**Exercise requirements**:
Your answer should consist of every line in the records that holds "March".

[Dataset items]

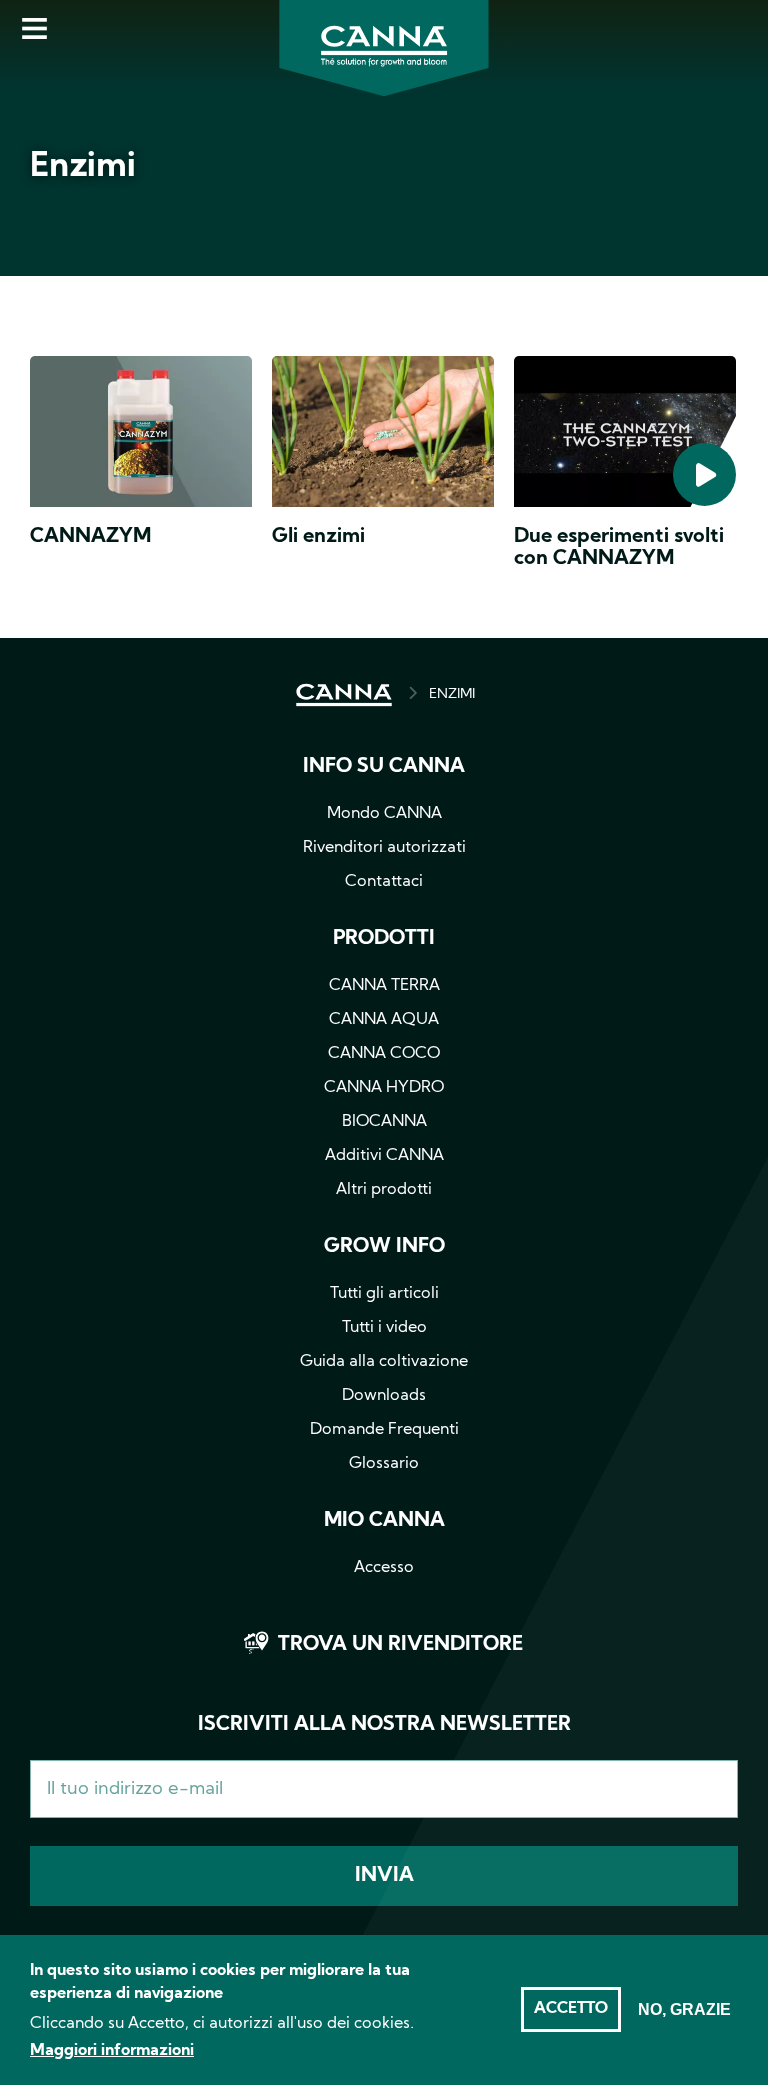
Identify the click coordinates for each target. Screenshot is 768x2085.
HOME (344, 695)
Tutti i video (384, 1328)
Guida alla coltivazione (384, 1362)
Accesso (384, 1568)
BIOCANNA (384, 1122)
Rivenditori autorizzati (384, 848)
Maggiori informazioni (112, 2051)
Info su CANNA (384, 767)
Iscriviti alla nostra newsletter (384, 1725)
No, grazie (684, 2009)
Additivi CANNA (384, 1156)
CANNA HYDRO (384, 1088)
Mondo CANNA (384, 814)
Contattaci (384, 882)
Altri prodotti (384, 1190)
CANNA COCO (384, 1054)
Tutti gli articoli (384, 1294)
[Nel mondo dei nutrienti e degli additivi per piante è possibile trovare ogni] (383, 436)
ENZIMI (452, 694)
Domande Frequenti (384, 1430)
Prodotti (384, 939)
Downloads (384, 1396)
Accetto (571, 2009)
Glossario (384, 1464)
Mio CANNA (384, 1521)
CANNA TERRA (384, 986)
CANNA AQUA (384, 1020)
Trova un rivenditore (400, 1645)
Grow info (384, 1247)
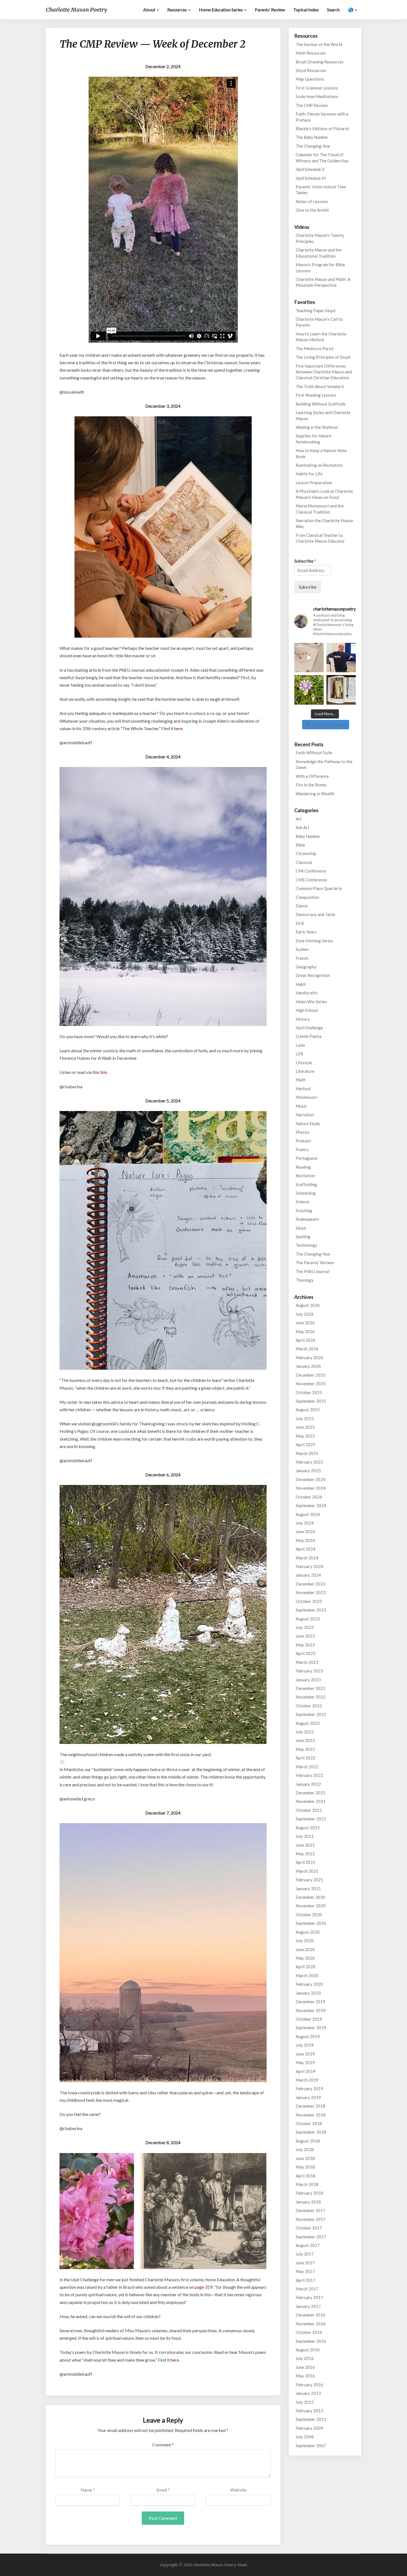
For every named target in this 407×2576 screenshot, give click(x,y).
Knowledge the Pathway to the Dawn (324, 764)
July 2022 (305, 1731)
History (303, 1019)
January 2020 (308, 1992)
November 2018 (311, 2114)
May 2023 (305, 1644)
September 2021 (311, 1818)
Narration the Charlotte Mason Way (324, 523)
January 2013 (308, 2393)
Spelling (303, 1236)
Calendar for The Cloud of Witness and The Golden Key (322, 157)
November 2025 (311, 1383)
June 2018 (305, 2158)
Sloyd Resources (311, 70)
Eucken (302, 949)
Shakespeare (307, 1219)
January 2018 (308, 2201)
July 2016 (305, 2358)
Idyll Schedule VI (311, 178)
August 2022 (308, 1723)
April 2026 (305, 1340)
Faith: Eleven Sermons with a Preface (322, 116)
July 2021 (305, 1836)
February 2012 (309, 2410)
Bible (300, 844)
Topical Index (306, 9)
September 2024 (311, 1505)
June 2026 (305, 1322)
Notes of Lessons (312, 201)
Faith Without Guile (314, 752)
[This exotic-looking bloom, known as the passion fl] (309, 689)
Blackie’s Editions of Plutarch (322, 128)
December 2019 (310, 2001)
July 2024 (305, 1522)
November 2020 (311, 1905)
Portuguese (307, 1158)
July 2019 (305, 2045)
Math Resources (311, 52)
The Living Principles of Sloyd (323, 357)
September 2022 (311, 1714)
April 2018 (305, 2175)
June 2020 (305, 1949)
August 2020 (308, 1932)
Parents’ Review (270, 9)
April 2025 (305, 1444)
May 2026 (305, 1331)
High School (307, 1010)
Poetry (302, 1149)
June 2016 (305, 2367)
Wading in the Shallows (317, 427)
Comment (163, 2444)
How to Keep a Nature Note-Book (322, 453)
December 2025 (310, 1374)
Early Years (306, 931)
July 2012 (305, 2402)
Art (299, 818)
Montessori (306, 1097)
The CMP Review (312, 105)
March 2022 (307, 1766)
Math (301, 1079)
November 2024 (311, 1487)
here (178, 728)
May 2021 (305, 1853)
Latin (300, 1045)
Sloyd (301, 1227)
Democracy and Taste (315, 914)
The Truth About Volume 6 (320, 386)
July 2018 (305, 2149)
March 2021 (307, 1871)
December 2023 (310, 1583)
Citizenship (306, 853)
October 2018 (309, 2123)
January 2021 (308, 1888)
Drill (300, 923)
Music (301, 1106)
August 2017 (308, 2245)
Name (88, 2489)
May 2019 (305, 2062)
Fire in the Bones (311, 784)
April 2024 (305, 1548)
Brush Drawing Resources (320, 61)
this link (99, 1072)
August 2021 (308, 1827)
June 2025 (305, 1427)
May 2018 (305, 2166)
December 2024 (310, 1479)
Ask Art (302, 827)
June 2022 (305, 1740)
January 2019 (308, 2097)
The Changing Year (313, 145)
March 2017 (307, 2288)
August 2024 (308, 1514)
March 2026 (307, 1348)
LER (299, 1053)
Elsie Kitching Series (314, 940)
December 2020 (310, 1897)
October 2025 (309, 1392)
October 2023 (309, 1601)
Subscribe (305, 560)
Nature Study (308, 1123)
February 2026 (309, 1357)
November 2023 (311, 1592)
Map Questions (310, 78)
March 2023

**Your response**:
March 2022 (307, 1766)
March 2021 (307, 1871)
March 2017 (307, 2288)
March 2026 (307, 1348)
March 2023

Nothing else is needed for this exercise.